Getting unsigned bytes in java

Welcome back after long overwork and vacation period :) Let’s start small, it’s still almost summer.

Bytes in java are always signed and are quite horrible to use because of the casting and weird side-effects (or I’m just stupid enough to call it weird).

But we need unsigned bytes quite a lot. Most of the time for reading various streams (networks, 8bit strings etc) some text stream you still end up with byte streams.

There is a nice trick converting them from signed to unsigned in case you want to get normal 0..255 range for the chars.

byte mybyte = -104;
long mynewint = mybyte & 0xFF;

Hope it helps!

I had quite a nice puzzling while trying to find some easier way. Is there?

   

  • Ellie

    Nice entry!

    Though if you have, say:
    byte mySignedByte = 0xFE; // = 254 decimal

    You can also do (pseudo code) :
    int num = 16 * ((mySignedByte & 0xf0) >> 4) + mySignedByte & 0x0f

    And of course there is the hard method:
    int num = Byte.valueOf(mySignedbyte).intValue();

    Sincerely,

    Ellie P.

  • http://ahtik.com Ahti

    thanks for the feedback!

    Not sure what is pseudocode expected to do. For 0xFE case (signed byte -2) the equation returns 14;
    Bit-shifting and multiplying is not needed to trim the sign by half-bytes.

    To fix it, mySignedByte&0xf0+(mySignedByte&0x0f) would work (equally to mySignedByte&0xff).

    Well, this hard method is behaving like it should – preserves the sign – so no help:

    “byte mySignedByte = 0xFE;” is illegal code (cannot convert from int to byte) so one should either use
    “(byte) 0xFE;” or “Integer.valueOf(0xFE).byteValue();”.

    Both give signed byte (-2 for this case).
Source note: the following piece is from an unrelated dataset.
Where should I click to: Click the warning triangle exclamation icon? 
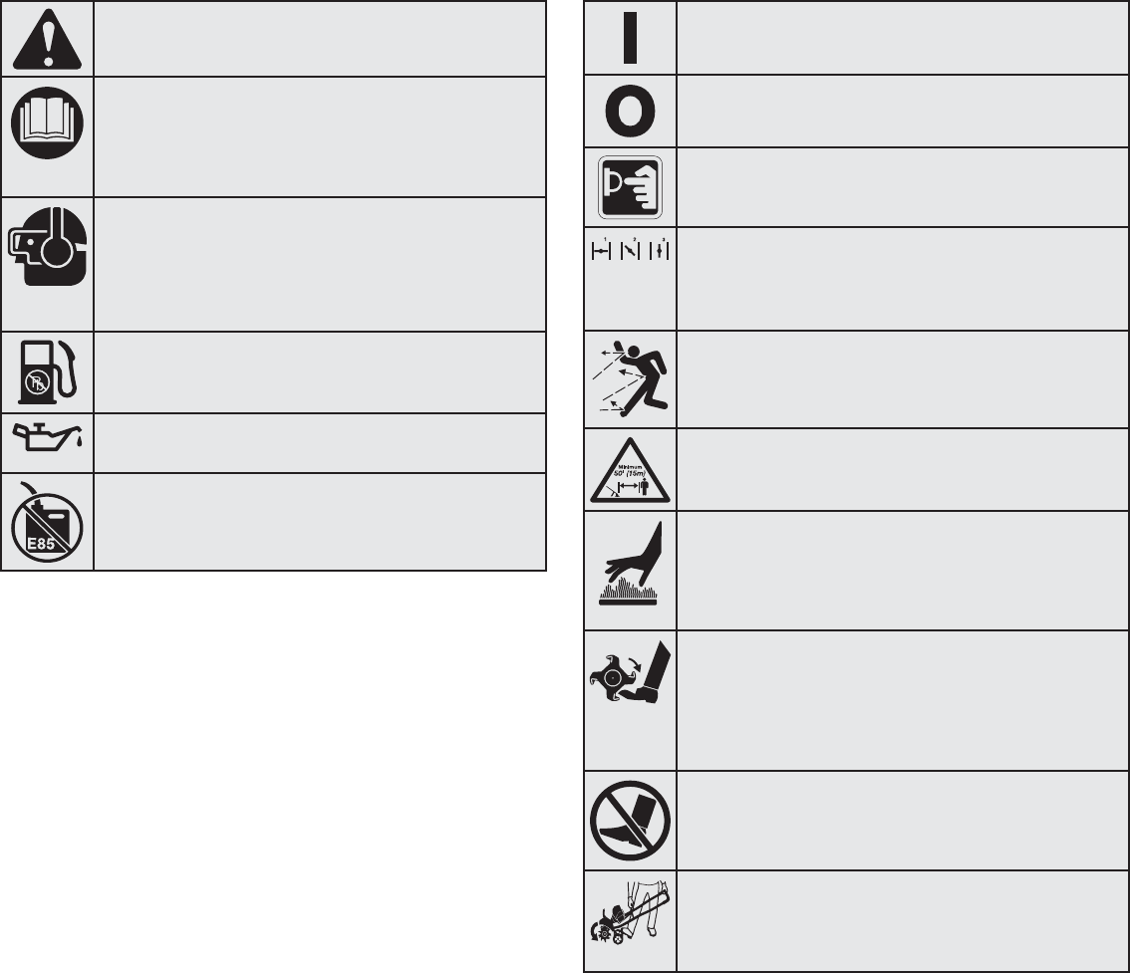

    Next, Byte.valueOf(mySignedbyte).intValue() gives back -2, signed int.

    Byte is signed, however we tweak the bits and intValue() is and should respect the sign bit.

  • vb@vb

    You are absolutely right, Ahti – at least this is the most optimal way I could think of as well.

    Any other variations such as :
    int i = b<0 ? b+256 : b;
    are maybe simplier to read, but heavier in terms of performance.

    Now to Ellie's version. It returns 14, however because of operator precedence.
    The actual "correct" formula he meant (I think so at least) is:
    int num = 16 * ((mySignedByte & 0xf0) >> 4) + (mySignedByte & 0x0f);
    Otherwise the last &0x0f will be executed last and trim the 4 MSBs.

    It is correct btw, but the question here is why to do it, since it’s actually &0xff.
    And the pattern 16 * (X >> 4) is a nice way to obfuscate identity, kinda pseudo-security by obscurity :)

    Vadim.

  • http://ahtik.com Ahti

    Ahh yes correct. I forgot about the possibility for wrong order of operator precedence, just copied it to java to make sure.